» Exercise
Carry the article about the Pakistani actress Sangeeta, given below, on past its last sentence.

» Text under study
╭──

- Born: Parveen Rizvi 14 June 1958 (age 68) Karachi, Pakistan
- Occupations: Film director; Actress;
- Years active: 1969 – present
- Spouse(s): Naveed Akbar Butt (divorced) Humayun Qureshi (divorced)
- Children: 3
- Parent(s): Tayyab Hussain Rizvi (father) Mehtab Rizvi (mother)
- Relatives: See Khan family Kaveeta (sister) Raza Ali Rizvi (brother) Hina Rizvi (sister) Jiah Khan (niece)
- Awards: Nigar Award Best Director 1998 Nikah 1978 Mutthi Bhar Chawal Best Actress 1978 Mutthi Bhar Chawal Special Award 1976 Society Girl 1983 Sona Chandi Best Supporting Actress 1971 Yeh Aman 1984 Naam Mera Badnaam
- Honours: Pride of Performance (2023)

= Sangeeta (Pakistani actress) =

Pakistani actress

Parveen Rizvi, better known as Sangeeta, (born 14 June 1958) is a Pakistani film actress, filmmaker and director of television drama serials.

==Early life==
Parveen Rizvi was born on 14 June 1958 in Karachi, Pakistan. Her mother Mehtab Rizvi also had a career in show business. Parveen's younger sister, Nasreen Rizvi (professionally known as Kaveeta) is also associated with Pakistani cinema. The late British-American actress Jiah Khan was her niece.

==Career==

=== Acting ===
In 1969, Sangeeta appeared on the film Koh-e-Noor (1969) as a child star; it was directed by Agha Husaini. In 1971, she moved to Lahore from her birthplace of Karachi and started a more serious career in Lollywood movies in Lahore. Her role as a supporting actress in Riaz Shahid's movie Yeh Aman (1971) was well-liked by the Pakistani public. She went on to act in dozens of other movies before deciding to become a film producer-director with her own film Society Girl in 1976. Sangeeta has over 120 films to her credit as an actress and a producer-director. In 2022 on August 14, she was honored by the Government of Pakistan with the Pride of Performance for her contributions towards the film and television industry.

╰──

» Dataset extract
╭──

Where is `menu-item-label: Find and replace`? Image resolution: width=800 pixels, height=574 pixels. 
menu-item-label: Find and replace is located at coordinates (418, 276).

╰──
╭──

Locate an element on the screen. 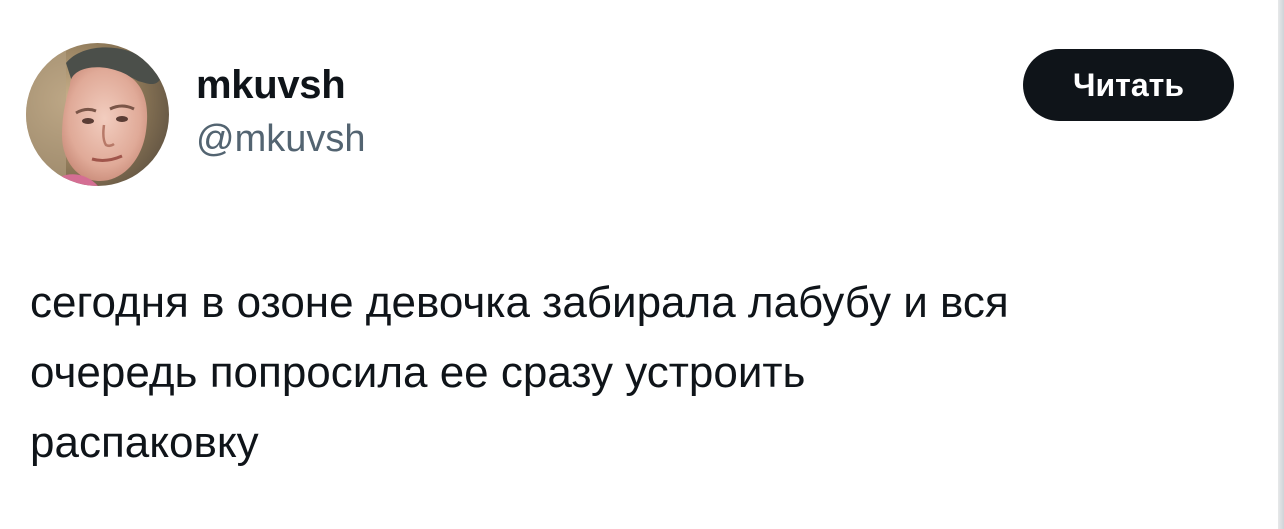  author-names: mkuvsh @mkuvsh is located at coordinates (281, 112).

╰──
╭──

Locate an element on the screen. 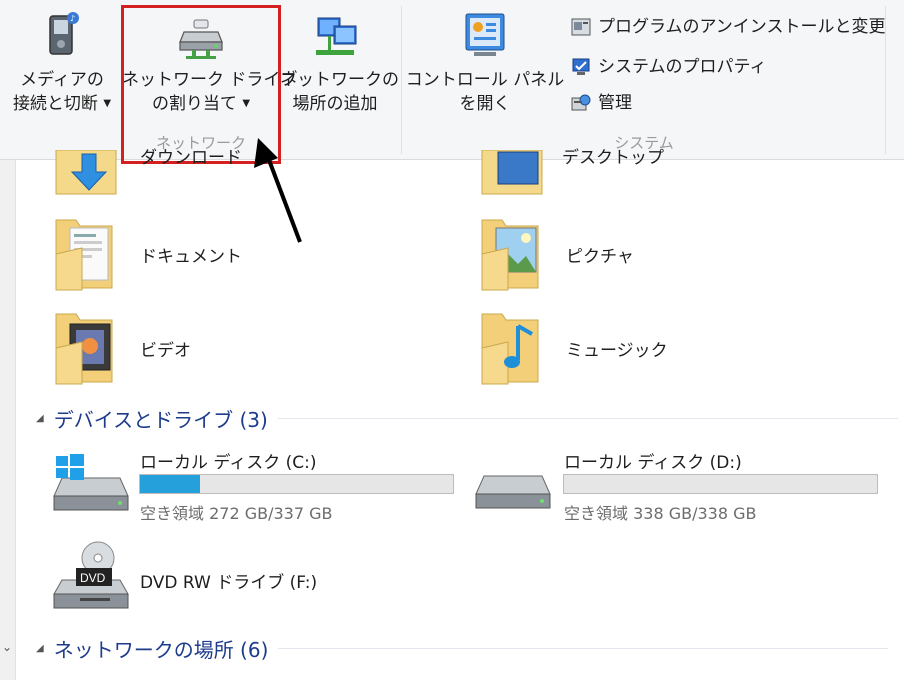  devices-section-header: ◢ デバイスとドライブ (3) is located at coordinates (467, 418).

╰──

» Answer box
===Film directing===
Sangeeta directed her debut film in 1976, Society Girl, which was a box-office hit. Her second film as director was Mujhay Galay Laga Lo, starring Sangeeta, Kaveeta, Ghulam Mohiuddin, Nayyar Sultana, and Bahar Begum. In 1978, she directed the critically acclaimed film Mutthi Bhar Chawal. Her film Mian Biwi Razi (1982) celebrated its Platinum Jubilee and was a highly successful movie. Her film Thori Si Bewafai was the first Pakistani film to be shot in United States. During the 1990s, she directed commercially successful films like Khilona (1996) and Nikah (1998). In 2019, she directed the romantic film Sirf Tum Hi To Ho.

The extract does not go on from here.